Monday, June 25, 2007

Monday Movie Review: The Mighty

The Mighty (1998) 8/10
Max Kane (Elden Hensen) is in the seventh grade and "looks like Godzilla." He is silent, fearful, and enormous. Then "Freak" (Kieran Culkin) moves in next door. Freak has a rare bone disorder, walks using crutches, and has a hunchback. He is also extremely bright and well-read. The two form a friendship that carries them through the threat of street gangs, Freak's illness, and Max's haunted past.

My friend sent me a note on Netflix saying I simply must watch this movie with my son. And so I put it on the top of my queue and it came and we kept not watching it. Travel, his home tutoring, everything ate up our movie-watching time. So finally I called Netflix and asked them if they had a way of suspending the account for the summer. Turns out they do, even though it's nowhere on the website. So the woman said "You have The Mighty at home." And I said "Oh, I'll return that." And she said "Have you watched it?" And I said no and she said "Oh, you HAVE to! You should watch it with your son. It's so wonderful. I think I'll watch it tonight now that you've reminded me." So I watched it.

The Mighty does lovely and moving things. It shows the drama in an ordinary life. Max's life has, perhaps, not been ordinary at all. He's famous in his neighborhood, although the reasons for that fame are revealed slowly. What we know is that his father is a convicted murderer, and he lives with his grandparents.
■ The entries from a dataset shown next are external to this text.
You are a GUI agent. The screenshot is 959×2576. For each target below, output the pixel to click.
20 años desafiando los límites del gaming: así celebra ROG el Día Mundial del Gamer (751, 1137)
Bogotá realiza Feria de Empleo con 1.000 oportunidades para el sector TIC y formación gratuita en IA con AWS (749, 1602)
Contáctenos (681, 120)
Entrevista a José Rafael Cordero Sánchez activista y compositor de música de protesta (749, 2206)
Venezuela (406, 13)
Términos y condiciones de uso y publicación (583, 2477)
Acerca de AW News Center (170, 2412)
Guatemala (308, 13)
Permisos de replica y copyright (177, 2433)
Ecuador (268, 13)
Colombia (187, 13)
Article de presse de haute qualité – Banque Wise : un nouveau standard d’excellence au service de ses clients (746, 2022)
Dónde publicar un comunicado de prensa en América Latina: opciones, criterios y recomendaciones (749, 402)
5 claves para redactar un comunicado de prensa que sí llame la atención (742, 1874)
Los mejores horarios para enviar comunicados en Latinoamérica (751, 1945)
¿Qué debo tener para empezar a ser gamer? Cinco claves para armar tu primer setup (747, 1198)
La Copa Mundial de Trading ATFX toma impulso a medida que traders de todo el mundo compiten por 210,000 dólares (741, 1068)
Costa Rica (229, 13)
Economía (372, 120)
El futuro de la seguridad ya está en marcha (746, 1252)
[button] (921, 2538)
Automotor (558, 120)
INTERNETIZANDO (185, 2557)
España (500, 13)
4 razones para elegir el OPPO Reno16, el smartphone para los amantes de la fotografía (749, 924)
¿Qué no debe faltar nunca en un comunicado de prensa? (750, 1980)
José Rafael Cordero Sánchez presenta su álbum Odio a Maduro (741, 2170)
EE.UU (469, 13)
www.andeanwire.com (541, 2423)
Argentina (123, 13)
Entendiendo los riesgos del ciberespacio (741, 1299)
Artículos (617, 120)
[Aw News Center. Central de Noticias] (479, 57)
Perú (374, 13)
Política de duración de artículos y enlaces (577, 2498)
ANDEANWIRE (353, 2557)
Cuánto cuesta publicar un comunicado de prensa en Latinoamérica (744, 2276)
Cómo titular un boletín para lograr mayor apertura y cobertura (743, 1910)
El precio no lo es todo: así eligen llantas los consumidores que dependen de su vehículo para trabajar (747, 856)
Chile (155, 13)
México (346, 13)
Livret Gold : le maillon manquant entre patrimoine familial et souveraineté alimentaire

But for Max it's not really about murder and newspaper headlines, it's more about fear, and hiding under the bed, and being afraid to be looked at, and living inside a placid shell that hides the turmoil.

Freak can't live inside a shell, because his shell doesn't work very well for him. But he can live inside a glorious imagination and an intelligence that fuels it. He explores the world, invents toys, and believes himself to be a Knight of the Round Table. With Max's help, he can do heroic deeds and live up to a chivalrous code, a code that begins the work of healing Max's self-image.

There's a lot of clever editing in which knights in armor are interspersed with Freak and Max's adventures; it's not overdone, instead it's touching and fun. Despite the fantasy imagery, the movie remains pretty grounded until the end. There's a mid-point coincidence that is very "movie" and annoyed me a little, but only in the final fifteen minutes did I feel like my chain was being yanked, and then not hard.

The cast is overloaded. Gena Rolands, Harry Dean Stanton, and Sharon Stone have almost nothing to do; there's a little more going on with Meat Loaf, Gillian Anderson, and James Gandolfini, but the real work is done by the two "boys" (both actors were actually adults, but that's not really apparent).

Overall, I really do recommend this movie. It was charming and gritty in odd places. My only complaint is that it is "bookbound." That's probably not a word, but just as a stage-to-screen adaptation can feel "stagebound," and not "opened up" for film, I feel that some novel-to-screen adaptations are trapped inside the confines of their source material. It felt very literal, very page-by-page. I don't know if that's true—I haven't read the book—but the fact that it feels that way is enough.

By the way, Hollywood just sucks at titles. The source novel was called Freak the Mighty, which is a much better title; more distinctive, more memorable, more oddball. By contrast, "The Mighty" is an utterly forgettable title for a distinctive and oddball film.